Once upon a time, this house was known by various designations: Station X, London Signals Intelligence Centre, HMS Pembroke (a navy designation because there were supposedly WRENs posted there) and as a postal address it was listed as Room 47, Foreign Office, or sometimes simply B.P. Where is this place?
Located near the modern town of Milton Keynes, half way between the major recruiting centres of Oxford and Cambridge Universities and on a railway line direct to London, the house conveniently had a train station opposite its gates. For decades its history was kept secret and now Bletchley Park is a museum to the hard work of code breakers and pioneering computer engineers, like Alan Turing.
The manor house was built in 1771 and pulled down by its new owner in 1793. The estate was purchased again in 1877, this is when it started to be known as Bletchley Park. The estate was once more sold and bought by a Herbert Leon, who expanded the remaining farmhouse into what was described as a ‘maudlin and monstrous pile’ caused by combining Victorian, Gothic, Tudor and Dutch Baroque architecture. I admit, I can’t imagine that combination sitting comfortably together.
The site was supposed to be turned into a housing estate but in 1938 (with a notable degree of foresight) Admiral Hugh Sinclair, who helped set up the forerunner of what we think of as M16, bought the house for a bargain £6000 with his own money because the government couldn’t afford it. He inspected the property undercover using the premise of Capt. Ridley’s shooting party. He obviously liked what he saw even if it was supposedly maudlin.

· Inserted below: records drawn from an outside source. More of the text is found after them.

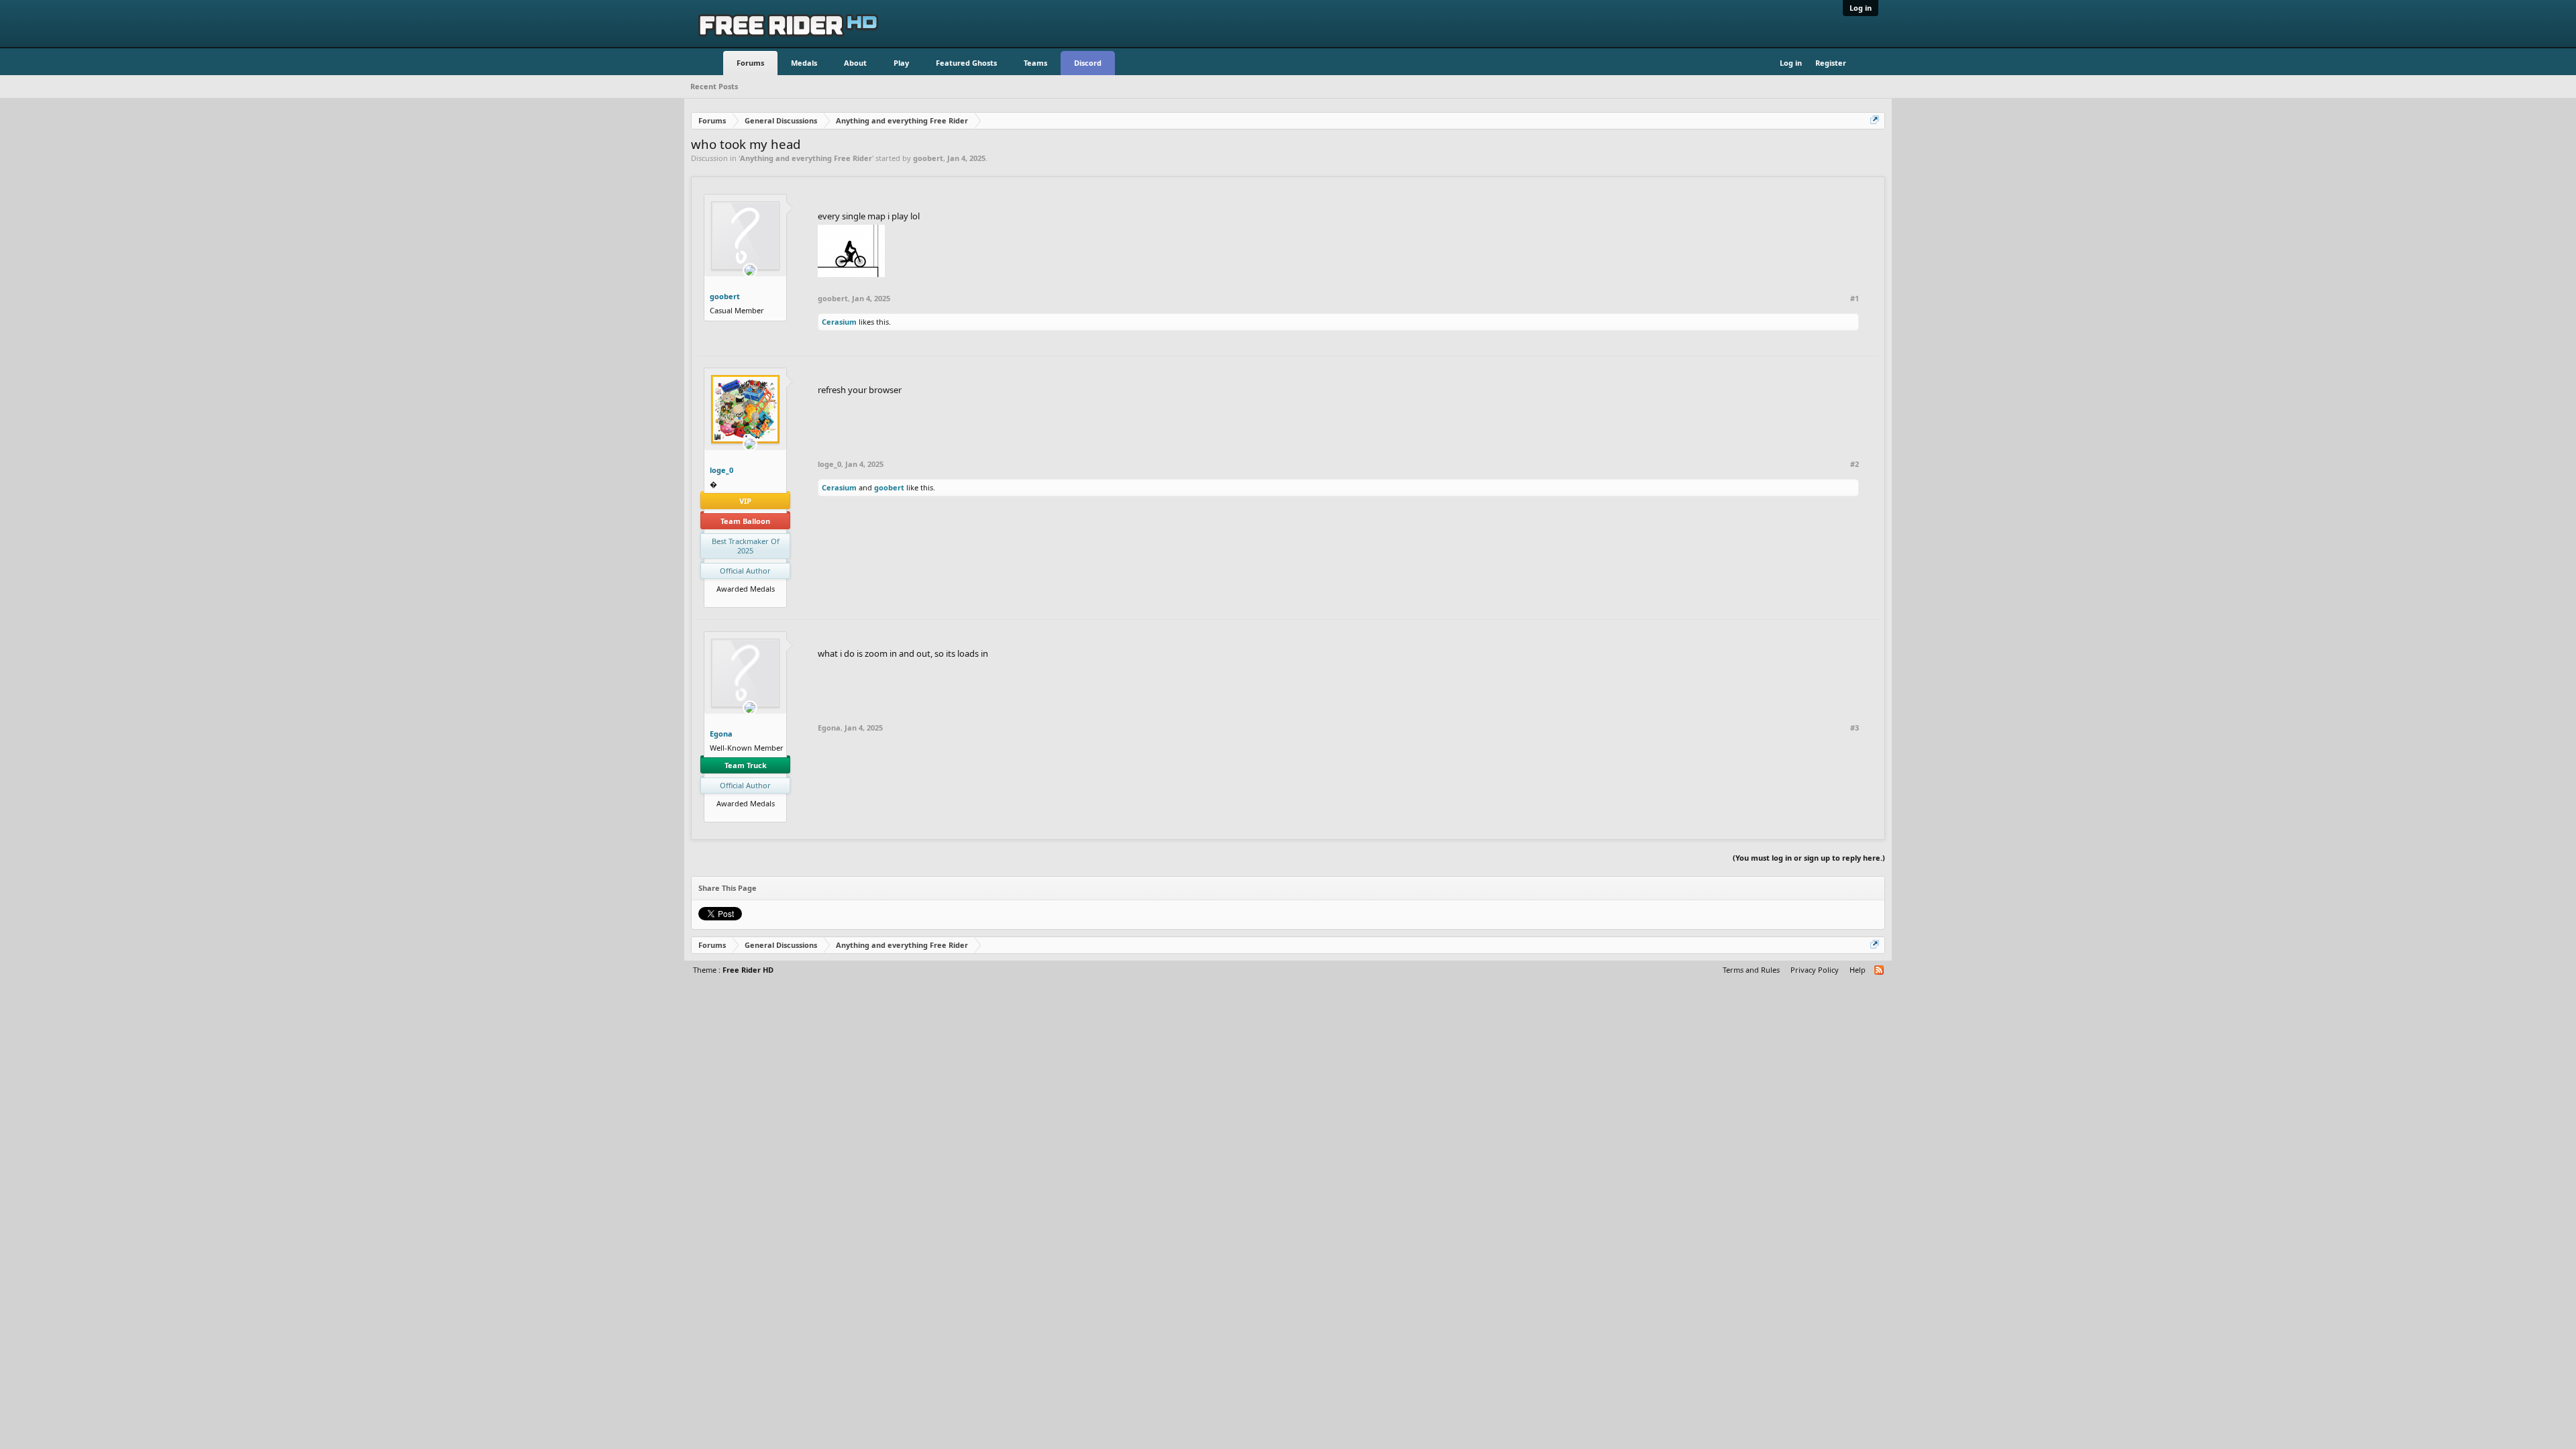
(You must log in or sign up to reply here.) (1809, 858)
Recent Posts (714, 86)
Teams (1035, 63)
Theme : (733, 970)
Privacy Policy (1814, 970)
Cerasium (839, 322)
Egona (721, 734)
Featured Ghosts (966, 63)
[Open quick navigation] (1875, 120)
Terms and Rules (1751, 970)
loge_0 (721, 470)
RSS (1879, 970)
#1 (1854, 298)
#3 (1854, 728)
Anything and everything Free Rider (806, 158)
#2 (1854, 464)
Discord (1088, 63)
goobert (928, 158)
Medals (804, 63)
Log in (1860, 8)
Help (1857, 970)
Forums (750, 63)
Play (901, 63)
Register (1830, 63)
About (855, 63)
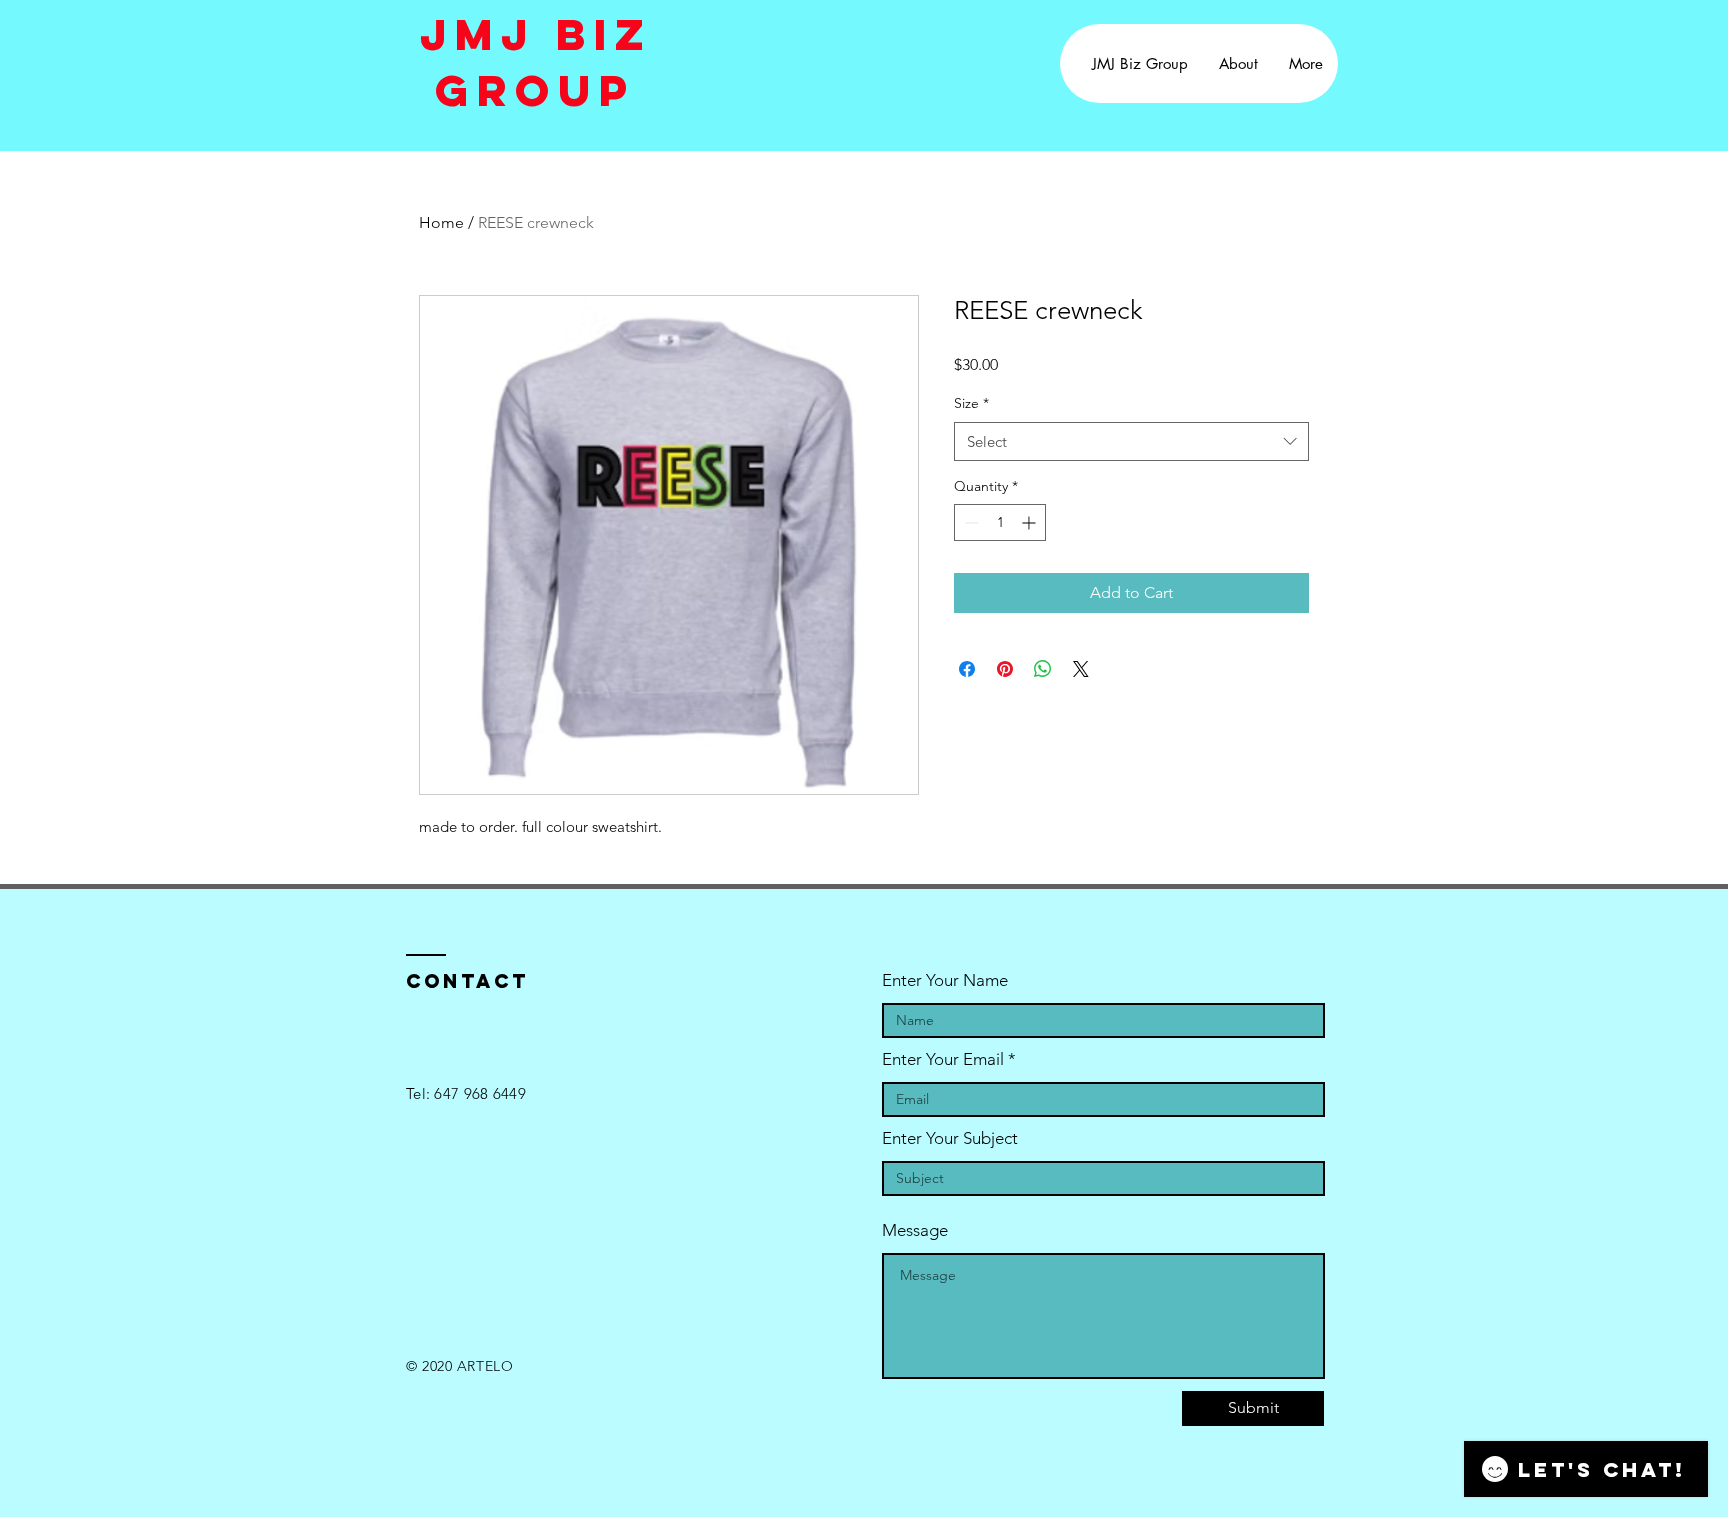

The prime location was put to good use and with the addition of huts in the grounds, Bletchley Park went about secretly cracking codes throughout the WWII.
I stole the idea of a rural ops centre for my book. My grandfather, who lived in Norfolk for his entire life, couldn’t fight due to medical reasons. However, he was a civilian volunteer in the Royal Observer Corp. Part of his role was to count the planes flying overhead as they crossed the East Anglian skies on the way to bombing missions. The observers started out in structures similar to garden sheds until purpose built concrete posts were constructed – they can still be seen scattered about the countryside. The ROC was also at the forefront of radar detection. For my book, I located a regional headquarters in the house – typically ROC stations were close to the coast – they were also based out at sea on ships.
The ROC was a big recruiter of women and although initially they kept them off night shifts due to their apparent ‘frailties’, later, this lowly opinion was revised and women were allowed to perform the same duties as men (for less money), as long as they didn’t work alone with a man at night.